Port is perfect with cheese
Consider a cheese course
You don’t need to be dining in an extravagant restaurant to enjoy a cheese course; the cheese course is the perfect entertaining solution, and is an enjoyable ending to any casual family weekend dinner.
The cheese course is traditionally served as an alternative to a dessert, although can be served before a dessert if you are really pulling out all the stops. A couldn't be easier to prepare cheese course lets people linger at the table, enjoying the last of the dinner wine with a few select slices of contrasting cheese.
You can have as many cheeses as you'd like, but a minimum of three cheeses is usually recommended, and three is pretty much enough for a family dinner. You want to have three contrasting cheeses that differ both in terms of texture, as well as bite. Think creamy, toothsome and hard; and mild/milky, robust and for lack of a better word, stinky! These are of course just general guidelines, and you should never serve a cheese, that you or your family/guests don’t care for.
A brie or camembert, coulemiers, or other mild and creamy cheese is a popular and almost universally liked start to a cheese course. For the second cheese you might consider a full flavored and good cheddar (nothing bright orange here please) or an emmenthal, or a real parmesan. This second cheese should be moderately sharp, but not extremely so.
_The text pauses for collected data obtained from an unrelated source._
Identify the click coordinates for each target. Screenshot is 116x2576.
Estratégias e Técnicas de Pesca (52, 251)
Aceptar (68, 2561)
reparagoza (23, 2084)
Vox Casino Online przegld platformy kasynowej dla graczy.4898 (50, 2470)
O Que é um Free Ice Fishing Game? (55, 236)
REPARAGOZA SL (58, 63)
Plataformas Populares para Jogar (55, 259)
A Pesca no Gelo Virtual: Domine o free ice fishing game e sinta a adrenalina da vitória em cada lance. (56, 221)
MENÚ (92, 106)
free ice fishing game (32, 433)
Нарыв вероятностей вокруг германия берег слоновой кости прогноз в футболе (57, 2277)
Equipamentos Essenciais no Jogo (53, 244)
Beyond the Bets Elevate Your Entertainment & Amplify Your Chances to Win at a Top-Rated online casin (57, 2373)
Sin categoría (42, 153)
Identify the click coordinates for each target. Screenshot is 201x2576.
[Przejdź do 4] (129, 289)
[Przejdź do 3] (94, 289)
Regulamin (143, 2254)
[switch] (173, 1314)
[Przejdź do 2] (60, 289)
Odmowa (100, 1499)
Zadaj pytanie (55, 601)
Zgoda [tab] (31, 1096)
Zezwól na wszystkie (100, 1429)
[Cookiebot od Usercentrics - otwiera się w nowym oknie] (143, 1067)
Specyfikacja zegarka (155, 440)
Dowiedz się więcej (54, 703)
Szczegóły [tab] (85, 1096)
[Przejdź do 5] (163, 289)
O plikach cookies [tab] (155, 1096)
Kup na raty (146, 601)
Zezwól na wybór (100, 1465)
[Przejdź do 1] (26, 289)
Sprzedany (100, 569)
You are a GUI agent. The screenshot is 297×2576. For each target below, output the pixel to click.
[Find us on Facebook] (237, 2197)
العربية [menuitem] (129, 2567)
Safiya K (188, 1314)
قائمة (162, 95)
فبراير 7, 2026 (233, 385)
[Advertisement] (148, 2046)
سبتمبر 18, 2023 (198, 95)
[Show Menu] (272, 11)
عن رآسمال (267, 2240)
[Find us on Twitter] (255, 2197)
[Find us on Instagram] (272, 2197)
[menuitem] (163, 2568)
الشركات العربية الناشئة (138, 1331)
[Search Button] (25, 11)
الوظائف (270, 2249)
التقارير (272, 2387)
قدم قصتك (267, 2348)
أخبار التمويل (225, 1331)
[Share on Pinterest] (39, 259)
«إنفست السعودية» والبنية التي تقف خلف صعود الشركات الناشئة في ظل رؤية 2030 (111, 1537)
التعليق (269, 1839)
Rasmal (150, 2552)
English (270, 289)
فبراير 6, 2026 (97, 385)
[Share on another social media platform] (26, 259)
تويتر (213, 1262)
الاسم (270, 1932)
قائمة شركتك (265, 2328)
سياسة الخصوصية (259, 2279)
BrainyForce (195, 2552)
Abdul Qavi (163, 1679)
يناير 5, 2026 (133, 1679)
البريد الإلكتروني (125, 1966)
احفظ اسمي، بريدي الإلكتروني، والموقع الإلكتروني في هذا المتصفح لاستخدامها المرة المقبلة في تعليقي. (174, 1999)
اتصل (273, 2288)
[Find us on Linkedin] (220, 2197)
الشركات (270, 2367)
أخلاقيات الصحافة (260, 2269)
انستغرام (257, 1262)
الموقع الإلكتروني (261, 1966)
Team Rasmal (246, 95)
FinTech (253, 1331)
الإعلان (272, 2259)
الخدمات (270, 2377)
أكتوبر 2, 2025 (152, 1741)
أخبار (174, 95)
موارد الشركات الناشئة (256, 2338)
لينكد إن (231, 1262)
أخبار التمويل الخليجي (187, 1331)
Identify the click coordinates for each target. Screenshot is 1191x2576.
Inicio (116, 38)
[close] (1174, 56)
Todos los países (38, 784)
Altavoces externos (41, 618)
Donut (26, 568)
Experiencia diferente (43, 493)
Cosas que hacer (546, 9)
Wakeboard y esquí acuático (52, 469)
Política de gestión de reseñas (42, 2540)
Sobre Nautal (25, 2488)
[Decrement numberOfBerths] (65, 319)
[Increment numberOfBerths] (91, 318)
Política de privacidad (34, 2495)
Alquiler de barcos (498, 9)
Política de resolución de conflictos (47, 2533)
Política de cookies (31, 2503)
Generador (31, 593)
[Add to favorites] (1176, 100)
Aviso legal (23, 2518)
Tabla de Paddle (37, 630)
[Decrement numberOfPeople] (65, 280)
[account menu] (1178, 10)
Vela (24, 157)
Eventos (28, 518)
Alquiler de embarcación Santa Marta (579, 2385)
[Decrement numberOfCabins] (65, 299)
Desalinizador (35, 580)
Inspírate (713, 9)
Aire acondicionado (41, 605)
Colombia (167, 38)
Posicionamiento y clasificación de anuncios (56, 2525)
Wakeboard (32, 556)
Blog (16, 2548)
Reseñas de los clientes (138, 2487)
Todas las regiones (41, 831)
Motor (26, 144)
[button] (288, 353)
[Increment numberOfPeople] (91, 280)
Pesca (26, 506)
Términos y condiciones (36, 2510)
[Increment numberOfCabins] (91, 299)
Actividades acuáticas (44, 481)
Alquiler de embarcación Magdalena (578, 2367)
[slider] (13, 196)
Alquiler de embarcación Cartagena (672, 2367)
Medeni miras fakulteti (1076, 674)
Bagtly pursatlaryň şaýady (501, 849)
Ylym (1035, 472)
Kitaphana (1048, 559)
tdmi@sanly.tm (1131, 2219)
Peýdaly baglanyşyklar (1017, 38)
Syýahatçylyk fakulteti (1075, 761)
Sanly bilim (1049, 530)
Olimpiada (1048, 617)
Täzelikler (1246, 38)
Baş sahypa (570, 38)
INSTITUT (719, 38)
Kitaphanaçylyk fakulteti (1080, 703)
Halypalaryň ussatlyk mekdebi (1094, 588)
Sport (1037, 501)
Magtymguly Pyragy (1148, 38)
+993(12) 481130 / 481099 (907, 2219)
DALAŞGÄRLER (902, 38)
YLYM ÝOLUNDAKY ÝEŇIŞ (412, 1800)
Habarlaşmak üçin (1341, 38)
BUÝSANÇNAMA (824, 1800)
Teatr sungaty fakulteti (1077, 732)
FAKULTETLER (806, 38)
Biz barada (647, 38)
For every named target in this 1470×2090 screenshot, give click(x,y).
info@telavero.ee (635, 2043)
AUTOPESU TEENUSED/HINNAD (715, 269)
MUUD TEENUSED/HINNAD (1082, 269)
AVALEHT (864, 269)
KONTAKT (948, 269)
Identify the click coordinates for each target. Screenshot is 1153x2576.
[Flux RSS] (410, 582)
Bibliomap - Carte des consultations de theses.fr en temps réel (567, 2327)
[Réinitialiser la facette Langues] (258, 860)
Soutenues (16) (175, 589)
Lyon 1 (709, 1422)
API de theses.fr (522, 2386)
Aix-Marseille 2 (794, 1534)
The final cheese is traditionally a blue cheese of some sort, and a stilton or Roquefort will work very well, as will many full flavored goat cheeses.
If you're not sure where to shop, just visit the best cheese shop or deli in your area, and ask for three recommendations for a cheese course, and they will be happy to oblige with suggestions.
Common accompaniments to a cheese course are nuts, and fruits such as apple or pear slices and grapes. If you were drinking a good red wine with dinner, then you should continue to finish the bottle over the cheese course, as red wine and cheese go remarkably well together. If you prefer, you can serve a cheese course with a small glass of port, either tawny or ruby. The sweetness of port is the perfect compliment to cheese, and is the traditional accompaniment to a cheese course.
Remember that cold refrigerated cheese is bland, and that all cheeses should be taken out of the fridge at least a half an hour before serving.
You are generally advised to consume the cheese from the mildest to the strongest cheese, as if you begin with the strongest of the cheeses, it will be more difficult to appreciate the subtleties of the more delicate selections.
Add a good dry cured sausage, and some sourdough bread with lots of butter, and this is a main course of distinction.